Blues sounds are all over the new album, punctuated by Roy Treviño’s outstanding electric guitar and slide guitar work. “Thank You” was recorded live in the studio,” he recalls. “I had always wanted to write a minor blues tune that I thought was good and I am very happy with these results. I was definitely inspired by Led Zeppelin’s ‘Since I’ve Been Lovin’ You,’ one of my favorite minor blues tunes of all time. This song is about the danger of being lured into doing wrong, when someone does you wrong.”

 

The song “Going Away” displays some of Treviño’s most powerful blues playing on the album. “It’s a tune about a Civil War soldier having a last supper with his family and afterward explaining to his daughter why he’s going away to do something that he knows is right and necessary,” he says. “In order to accomplish good, we sometimes have to do things that we don’t want to do.”

 

Roy Treviño was born and raised in South Texas and first became enamored with the guitar and blues at a young age. He studied guitar with one of the best, Ronnie Earl, whose other “students” at the time included a young Sean Costello. Early on, he had a blues band (Kingpin) that recorded two albums and played shows with Three Dog Night, Esteban Jordan, Marcia Ball and Chicano blues legend, Randy Garibay. (Roy Trevino will appear soon in a documentary film on Garibay’s life directed by pioneering Chicano filmmaker, Efrain Gutierrez.) “Lazy Lester would use us as his band when he would come to Texas.
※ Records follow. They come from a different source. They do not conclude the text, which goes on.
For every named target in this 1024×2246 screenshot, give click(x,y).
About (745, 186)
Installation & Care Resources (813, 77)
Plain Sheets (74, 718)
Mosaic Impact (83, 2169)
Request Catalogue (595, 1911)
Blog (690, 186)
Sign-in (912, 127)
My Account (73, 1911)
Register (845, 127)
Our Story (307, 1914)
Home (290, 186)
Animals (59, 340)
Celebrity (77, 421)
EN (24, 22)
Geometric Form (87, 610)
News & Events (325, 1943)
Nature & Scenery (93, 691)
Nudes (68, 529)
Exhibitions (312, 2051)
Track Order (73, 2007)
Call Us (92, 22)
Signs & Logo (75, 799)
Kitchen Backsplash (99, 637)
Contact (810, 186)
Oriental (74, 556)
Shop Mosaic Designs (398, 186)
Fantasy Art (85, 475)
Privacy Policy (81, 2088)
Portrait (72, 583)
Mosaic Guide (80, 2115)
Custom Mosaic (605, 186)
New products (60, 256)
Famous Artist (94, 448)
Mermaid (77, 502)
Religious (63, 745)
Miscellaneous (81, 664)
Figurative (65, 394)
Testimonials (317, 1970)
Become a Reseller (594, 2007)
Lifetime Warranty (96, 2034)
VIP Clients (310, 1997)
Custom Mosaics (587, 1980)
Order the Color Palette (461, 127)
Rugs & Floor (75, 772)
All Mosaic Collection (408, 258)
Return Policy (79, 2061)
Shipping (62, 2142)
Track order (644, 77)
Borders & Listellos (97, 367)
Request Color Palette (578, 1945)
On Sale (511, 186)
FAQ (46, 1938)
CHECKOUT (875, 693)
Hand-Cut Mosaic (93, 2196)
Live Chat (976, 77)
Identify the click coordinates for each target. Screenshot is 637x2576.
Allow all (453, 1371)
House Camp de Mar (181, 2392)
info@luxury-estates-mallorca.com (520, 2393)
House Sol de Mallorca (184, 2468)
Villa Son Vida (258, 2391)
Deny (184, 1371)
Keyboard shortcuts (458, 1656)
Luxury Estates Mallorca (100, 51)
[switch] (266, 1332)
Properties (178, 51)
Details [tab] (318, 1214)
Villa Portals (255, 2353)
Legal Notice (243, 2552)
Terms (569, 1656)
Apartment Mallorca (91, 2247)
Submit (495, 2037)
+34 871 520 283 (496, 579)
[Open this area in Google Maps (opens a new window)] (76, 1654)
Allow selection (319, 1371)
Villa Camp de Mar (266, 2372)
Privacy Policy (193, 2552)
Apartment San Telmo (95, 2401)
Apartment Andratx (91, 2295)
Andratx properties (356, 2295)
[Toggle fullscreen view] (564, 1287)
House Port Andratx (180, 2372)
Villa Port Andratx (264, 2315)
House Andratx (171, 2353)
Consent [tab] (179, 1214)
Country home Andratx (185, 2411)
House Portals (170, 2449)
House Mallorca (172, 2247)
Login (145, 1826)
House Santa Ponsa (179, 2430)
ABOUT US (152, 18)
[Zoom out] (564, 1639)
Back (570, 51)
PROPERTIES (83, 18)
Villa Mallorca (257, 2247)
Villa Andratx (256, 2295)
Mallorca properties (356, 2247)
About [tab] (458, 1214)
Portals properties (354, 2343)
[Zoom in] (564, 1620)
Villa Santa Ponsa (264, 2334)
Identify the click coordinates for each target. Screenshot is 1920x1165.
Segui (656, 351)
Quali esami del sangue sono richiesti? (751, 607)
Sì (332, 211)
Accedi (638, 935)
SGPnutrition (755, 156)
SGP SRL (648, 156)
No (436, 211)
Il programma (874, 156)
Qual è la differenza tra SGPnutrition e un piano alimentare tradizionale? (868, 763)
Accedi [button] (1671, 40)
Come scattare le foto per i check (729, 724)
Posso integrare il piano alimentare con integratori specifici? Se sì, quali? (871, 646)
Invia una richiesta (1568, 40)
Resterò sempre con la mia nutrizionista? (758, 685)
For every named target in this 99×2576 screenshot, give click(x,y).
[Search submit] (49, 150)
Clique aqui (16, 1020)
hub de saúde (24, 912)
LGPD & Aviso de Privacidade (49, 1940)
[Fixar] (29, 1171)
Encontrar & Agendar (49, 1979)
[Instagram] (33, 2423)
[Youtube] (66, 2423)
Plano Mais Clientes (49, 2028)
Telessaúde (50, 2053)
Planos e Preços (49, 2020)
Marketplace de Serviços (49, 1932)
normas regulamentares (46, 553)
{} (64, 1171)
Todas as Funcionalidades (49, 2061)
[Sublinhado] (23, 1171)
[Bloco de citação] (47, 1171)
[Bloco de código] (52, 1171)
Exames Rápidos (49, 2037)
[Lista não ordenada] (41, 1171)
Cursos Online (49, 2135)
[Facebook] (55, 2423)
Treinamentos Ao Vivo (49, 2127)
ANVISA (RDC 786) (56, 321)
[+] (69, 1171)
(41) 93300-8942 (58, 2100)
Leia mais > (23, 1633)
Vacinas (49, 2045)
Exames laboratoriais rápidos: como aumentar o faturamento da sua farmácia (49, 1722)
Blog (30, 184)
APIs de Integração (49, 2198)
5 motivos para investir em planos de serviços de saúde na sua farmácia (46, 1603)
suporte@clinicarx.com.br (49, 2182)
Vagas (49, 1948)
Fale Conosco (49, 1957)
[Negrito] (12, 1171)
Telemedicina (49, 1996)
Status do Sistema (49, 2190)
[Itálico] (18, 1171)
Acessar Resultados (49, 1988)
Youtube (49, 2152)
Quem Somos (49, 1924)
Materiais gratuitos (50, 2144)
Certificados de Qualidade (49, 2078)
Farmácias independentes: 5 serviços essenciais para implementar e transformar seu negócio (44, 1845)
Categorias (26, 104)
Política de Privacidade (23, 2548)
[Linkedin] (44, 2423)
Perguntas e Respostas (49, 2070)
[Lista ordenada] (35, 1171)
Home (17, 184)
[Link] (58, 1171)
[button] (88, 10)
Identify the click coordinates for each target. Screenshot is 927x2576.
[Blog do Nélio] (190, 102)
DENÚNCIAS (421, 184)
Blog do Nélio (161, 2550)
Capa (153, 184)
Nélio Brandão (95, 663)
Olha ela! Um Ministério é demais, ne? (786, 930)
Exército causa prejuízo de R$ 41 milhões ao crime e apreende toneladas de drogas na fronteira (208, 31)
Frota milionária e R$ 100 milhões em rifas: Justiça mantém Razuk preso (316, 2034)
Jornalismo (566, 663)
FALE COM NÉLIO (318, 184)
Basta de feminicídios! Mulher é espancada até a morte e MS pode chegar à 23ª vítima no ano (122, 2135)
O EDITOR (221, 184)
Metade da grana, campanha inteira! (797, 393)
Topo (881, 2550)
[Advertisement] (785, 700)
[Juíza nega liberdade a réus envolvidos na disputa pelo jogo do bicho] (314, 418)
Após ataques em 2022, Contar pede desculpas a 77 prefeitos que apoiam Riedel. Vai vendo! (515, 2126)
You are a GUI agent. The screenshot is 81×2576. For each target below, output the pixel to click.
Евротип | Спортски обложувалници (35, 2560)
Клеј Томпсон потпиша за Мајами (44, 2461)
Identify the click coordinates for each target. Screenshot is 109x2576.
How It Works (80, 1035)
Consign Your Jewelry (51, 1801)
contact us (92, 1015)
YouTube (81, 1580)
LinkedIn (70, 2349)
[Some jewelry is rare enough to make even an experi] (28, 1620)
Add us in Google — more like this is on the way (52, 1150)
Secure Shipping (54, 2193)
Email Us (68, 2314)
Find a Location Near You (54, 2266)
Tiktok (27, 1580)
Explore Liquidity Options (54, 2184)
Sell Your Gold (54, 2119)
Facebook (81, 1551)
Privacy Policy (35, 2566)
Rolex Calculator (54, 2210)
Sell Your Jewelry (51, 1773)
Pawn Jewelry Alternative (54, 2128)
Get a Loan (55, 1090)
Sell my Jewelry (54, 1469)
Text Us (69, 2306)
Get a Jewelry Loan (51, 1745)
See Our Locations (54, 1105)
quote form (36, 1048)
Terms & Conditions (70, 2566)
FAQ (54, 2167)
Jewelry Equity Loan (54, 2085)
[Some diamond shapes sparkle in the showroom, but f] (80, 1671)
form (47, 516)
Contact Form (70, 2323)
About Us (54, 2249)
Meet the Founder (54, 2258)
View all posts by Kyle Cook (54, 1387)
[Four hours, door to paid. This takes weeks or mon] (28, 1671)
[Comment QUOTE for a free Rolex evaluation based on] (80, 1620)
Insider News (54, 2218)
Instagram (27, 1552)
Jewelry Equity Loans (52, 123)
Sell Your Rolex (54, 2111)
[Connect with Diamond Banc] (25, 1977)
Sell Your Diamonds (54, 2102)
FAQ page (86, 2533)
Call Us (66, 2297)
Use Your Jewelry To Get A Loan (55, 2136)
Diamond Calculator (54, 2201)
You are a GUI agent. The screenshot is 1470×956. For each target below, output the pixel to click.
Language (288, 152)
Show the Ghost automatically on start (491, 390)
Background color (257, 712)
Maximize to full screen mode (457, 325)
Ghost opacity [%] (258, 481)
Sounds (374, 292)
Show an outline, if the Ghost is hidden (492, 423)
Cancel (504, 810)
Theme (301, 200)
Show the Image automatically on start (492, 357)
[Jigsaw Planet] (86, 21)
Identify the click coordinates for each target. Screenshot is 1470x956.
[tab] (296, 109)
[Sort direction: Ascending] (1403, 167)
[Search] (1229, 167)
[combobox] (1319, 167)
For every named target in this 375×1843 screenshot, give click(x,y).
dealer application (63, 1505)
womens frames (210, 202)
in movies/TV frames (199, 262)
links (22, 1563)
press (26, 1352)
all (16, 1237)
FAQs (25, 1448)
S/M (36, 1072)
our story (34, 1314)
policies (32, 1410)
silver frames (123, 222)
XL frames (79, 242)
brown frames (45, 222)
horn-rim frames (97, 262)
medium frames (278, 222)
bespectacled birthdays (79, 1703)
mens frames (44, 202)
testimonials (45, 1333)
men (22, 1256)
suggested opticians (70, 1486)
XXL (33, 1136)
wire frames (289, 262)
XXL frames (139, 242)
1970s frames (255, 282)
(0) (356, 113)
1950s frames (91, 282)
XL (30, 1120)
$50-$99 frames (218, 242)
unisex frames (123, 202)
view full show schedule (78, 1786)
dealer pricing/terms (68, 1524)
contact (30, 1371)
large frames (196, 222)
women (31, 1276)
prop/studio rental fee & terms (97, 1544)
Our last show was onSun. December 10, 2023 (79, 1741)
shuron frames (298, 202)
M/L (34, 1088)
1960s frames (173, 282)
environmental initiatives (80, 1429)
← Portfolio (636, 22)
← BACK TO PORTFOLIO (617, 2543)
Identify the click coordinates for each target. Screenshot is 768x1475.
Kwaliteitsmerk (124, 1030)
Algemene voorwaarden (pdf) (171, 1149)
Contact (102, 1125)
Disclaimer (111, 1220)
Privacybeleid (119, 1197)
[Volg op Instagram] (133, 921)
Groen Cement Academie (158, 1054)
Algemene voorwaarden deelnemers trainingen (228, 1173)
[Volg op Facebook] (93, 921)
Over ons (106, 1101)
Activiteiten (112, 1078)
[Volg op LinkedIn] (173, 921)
That was a blast,” Roy remembers. “It was with this band - Kingpin - that I worked with (harmonica virtuoso) Tim Gonzalez. We got to be great friends and it was he who suggested that I should do an album with Jim Gaines producing. I had heard the name, and when I looked up his discography was amazed at all the great records he had worked on. I got his number from Tim and called him up; but even though Jim had never heard of me, he was kind enough to ask me to send him some tunes. I did and he agreed to produce the record.”